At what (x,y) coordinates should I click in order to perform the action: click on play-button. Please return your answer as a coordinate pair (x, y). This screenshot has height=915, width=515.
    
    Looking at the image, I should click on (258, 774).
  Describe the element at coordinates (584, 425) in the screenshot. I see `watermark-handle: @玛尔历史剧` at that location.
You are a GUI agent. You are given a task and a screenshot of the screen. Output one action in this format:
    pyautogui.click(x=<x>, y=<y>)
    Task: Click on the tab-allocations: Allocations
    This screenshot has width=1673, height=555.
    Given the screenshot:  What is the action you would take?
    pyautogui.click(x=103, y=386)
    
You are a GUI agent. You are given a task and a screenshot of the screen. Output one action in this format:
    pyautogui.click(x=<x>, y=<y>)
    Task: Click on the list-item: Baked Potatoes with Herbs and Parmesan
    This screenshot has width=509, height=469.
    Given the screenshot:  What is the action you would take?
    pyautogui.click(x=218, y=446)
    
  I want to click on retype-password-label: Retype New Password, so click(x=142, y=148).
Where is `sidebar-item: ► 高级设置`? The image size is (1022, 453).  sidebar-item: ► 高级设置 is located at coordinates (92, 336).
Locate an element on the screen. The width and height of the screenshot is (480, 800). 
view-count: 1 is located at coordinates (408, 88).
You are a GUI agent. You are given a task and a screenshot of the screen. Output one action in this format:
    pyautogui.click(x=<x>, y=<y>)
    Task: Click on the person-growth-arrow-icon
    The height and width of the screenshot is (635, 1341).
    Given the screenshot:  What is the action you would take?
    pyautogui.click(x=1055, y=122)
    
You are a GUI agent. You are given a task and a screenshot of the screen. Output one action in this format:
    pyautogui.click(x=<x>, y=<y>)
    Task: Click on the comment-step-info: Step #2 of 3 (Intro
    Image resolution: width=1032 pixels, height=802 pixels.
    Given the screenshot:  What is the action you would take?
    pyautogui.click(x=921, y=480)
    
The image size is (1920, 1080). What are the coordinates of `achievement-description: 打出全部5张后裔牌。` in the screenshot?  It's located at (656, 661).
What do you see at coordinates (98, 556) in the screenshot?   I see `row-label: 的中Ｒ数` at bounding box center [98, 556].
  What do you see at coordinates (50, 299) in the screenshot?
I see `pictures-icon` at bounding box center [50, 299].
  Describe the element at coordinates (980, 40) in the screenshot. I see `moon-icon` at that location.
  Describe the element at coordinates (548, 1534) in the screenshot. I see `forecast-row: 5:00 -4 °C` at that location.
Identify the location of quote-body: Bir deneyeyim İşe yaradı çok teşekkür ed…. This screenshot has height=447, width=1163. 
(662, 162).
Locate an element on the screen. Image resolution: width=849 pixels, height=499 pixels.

EXERCISE:
Can you rewrite all the items above, swapping every "GUI agent" for "screen assistant" and leaving everything else unchanged?

EXERCISE ANSWER:
At what (x,y) coordinates should I click in order to perform the action: click on play-button. Please return your answer as a coordinate pair (x, y). This screenshot has height=915, width=515.
    
    Looking at the image, I should click on (258, 774).
  Describe the element at coordinates (584, 425) in the screenshot. I see `watermark-handle: @玛尔历史剧` at that location.
You are a screen assistant. You are given a task and a screenshot of the screen. Output one action in this format:
    pyautogui.click(x=<x>, y=<y>)
    Task: Click on the tab-allocations: Allocations
    This screenshot has width=1673, height=555.
    Given the screenshot:  What is the action you would take?
    pyautogui.click(x=103, y=386)
    
You are a screen assistant. You are given a task and a screenshot of the screen. Output one action in this format:
    pyautogui.click(x=<x>, y=<y>)
    Task: Click on the list-item: Baked Potatoes with Herbs and Parmesan
    This screenshot has width=509, height=469.
    Given the screenshot:  What is the action you would take?
    pyautogui.click(x=218, y=446)
    
  I want to click on retype-password-label: Retype New Password, so click(x=142, y=148).
Where is `sidebar-item: ► 高级设置`? The image size is (1022, 453).  sidebar-item: ► 高级设置 is located at coordinates (92, 336).
Locate an element on the screen. The width and height of the screenshot is (480, 800). 
view-count: 1 is located at coordinates (408, 88).
You are a screen assistant. You are given a task and a screenshot of the screen. Output one action in this format:
    pyautogui.click(x=<x>, y=<y>)
    Task: Click on the person-growth-arrow-icon
    The height and width of the screenshot is (635, 1341).
    Given the screenshot:  What is the action you would take?
    pyautogui.click(x=1055, y=122)
    
You are a screen assistant. You are given a task and a screenshot of the screen. Output one action in this format:
    pyautogui.click(x=<x>, y=<y>)
    Task: Click on the comment-step-info: Step #2 of 3 (Intro
    Image resolution: width=1032 pixels, height=802 pixels.
    Given the screenshot:  What is the action you would take?
    pyautogui.click(x=921, y=480)
    
The image size is (1920, 1080). What are the coordinates of `achievement-description: 打出全部5张后裔牌。` in the screenshot?  It's located at (656, 661).
What do you see at coordinates (98, 556) in the screenshot?   I see `row-label: 的中Ｒ数` at bounding box center [98, 556].
  What do you see at coordinates (50, 299) in the screenshot?
I see `pictures-icon` at bounding box center [50, 299].
  Describe the element at coordinates (980, 40) in the screenshot. I see `moon-icon` at that location.
  Describe the element at coordinates (548, 1534) in the screenshot. I see `forecast-row: 5:00 -4 °C` at that location.
Identify the location of quote-body: Bir deneyeyim İşe yaradı çok teşekkür ed…. This screenshot has height=447, width=1163. 
(662, 162).
Locate an element on the screen. Image resolution: width=849 pixels, height=499 pixels.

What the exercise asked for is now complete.